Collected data
Start of Block

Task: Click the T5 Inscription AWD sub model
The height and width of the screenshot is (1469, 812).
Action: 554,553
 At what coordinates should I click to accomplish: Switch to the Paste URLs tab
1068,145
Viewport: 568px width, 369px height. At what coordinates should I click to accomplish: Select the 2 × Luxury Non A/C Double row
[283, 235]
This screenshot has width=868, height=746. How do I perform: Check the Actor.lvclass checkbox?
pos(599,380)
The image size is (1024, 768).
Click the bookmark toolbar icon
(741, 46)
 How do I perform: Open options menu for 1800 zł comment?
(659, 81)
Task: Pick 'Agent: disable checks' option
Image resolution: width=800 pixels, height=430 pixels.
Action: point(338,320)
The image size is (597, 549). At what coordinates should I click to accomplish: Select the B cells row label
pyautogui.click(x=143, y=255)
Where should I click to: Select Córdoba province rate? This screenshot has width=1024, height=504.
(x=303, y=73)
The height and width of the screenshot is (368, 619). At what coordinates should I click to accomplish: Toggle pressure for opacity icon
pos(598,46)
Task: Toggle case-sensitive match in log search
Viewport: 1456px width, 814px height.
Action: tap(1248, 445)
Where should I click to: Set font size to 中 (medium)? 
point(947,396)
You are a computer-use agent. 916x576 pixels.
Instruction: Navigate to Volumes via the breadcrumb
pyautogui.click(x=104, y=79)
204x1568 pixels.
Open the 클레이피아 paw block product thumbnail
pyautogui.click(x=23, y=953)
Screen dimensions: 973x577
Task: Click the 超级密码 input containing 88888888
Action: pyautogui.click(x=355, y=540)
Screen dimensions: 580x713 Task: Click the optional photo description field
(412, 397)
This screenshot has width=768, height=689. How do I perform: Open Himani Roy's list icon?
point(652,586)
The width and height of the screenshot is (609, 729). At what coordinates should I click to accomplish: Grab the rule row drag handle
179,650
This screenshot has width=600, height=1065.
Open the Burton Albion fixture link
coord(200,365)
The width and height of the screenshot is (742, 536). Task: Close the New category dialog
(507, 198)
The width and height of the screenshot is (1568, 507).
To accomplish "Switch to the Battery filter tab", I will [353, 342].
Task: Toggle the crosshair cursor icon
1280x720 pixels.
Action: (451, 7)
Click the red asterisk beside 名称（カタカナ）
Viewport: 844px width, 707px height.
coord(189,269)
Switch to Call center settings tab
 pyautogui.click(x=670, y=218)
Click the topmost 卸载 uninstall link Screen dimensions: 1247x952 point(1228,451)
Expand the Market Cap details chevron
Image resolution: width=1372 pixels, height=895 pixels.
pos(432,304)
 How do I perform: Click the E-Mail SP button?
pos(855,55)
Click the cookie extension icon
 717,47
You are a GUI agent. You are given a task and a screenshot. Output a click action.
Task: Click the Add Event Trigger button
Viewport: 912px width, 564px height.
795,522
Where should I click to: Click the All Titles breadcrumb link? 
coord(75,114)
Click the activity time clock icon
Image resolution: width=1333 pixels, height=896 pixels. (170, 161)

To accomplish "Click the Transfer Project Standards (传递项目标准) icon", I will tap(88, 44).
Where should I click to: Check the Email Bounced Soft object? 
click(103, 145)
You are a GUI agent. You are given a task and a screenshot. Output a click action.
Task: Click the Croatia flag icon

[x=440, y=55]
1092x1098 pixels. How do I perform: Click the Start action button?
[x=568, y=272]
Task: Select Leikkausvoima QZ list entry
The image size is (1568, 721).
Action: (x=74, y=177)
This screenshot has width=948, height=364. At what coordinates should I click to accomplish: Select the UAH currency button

End of Block

**PROMPT:**
Set down exactly the lines that begin the records and continue through the line bearing "You are a computer-use agent. 916x576 pixels."; include both ends.

**FINISHED EXERCISE:**
Task: Click the T5 Inscription AWD sub model
The height and width of the screenshot is (1469, 812).
Action: 554,553
 At what coordinates should I click to accomplish: Switch to the Paste URLs tab
1068,145
Viewport: 568px width, 369px height. At what coordinates should I click to accomplish: Select the 2 × Luxury Non A/C Double row
[283, 235]
This screenshot has width=868, height=746. How do I perform: Check the Actor.lvclass checkbox?
pos(599,380)
The image size is (1024, 768).
Click the bookmark toolbar icon
(741, 46)
 How do I perform: Open options menu for 1800 zł comment?
(659, 81)
Task: Pick 'Agent: disable checks' option
Image resolution: width=800 pixels, height=430 pixels.
Action: point(338,320)
The image size is (597, 549). At what coordinates should I click to accomplish: Select the B cells row label
pyautogui.click(x=143, y=255)
Where should I click to: Select Córdoba province rate? This screenshot has width=1024, height=504.
(x=303, y=73)
The height and width of the screenshot is (368, 619). At what coordinates should I click to accomplish: Toggle pressure for opacity icon
pos(598,46)
Task: Toggle case-sensitive match in log search
Viewport: 1456px width, 814px height.
Action: tap(1248, 445)
Where should I click to: Set font size to 中 (medium)? 
point(947,396)
You are a computer-use agent. 916x576 pixels.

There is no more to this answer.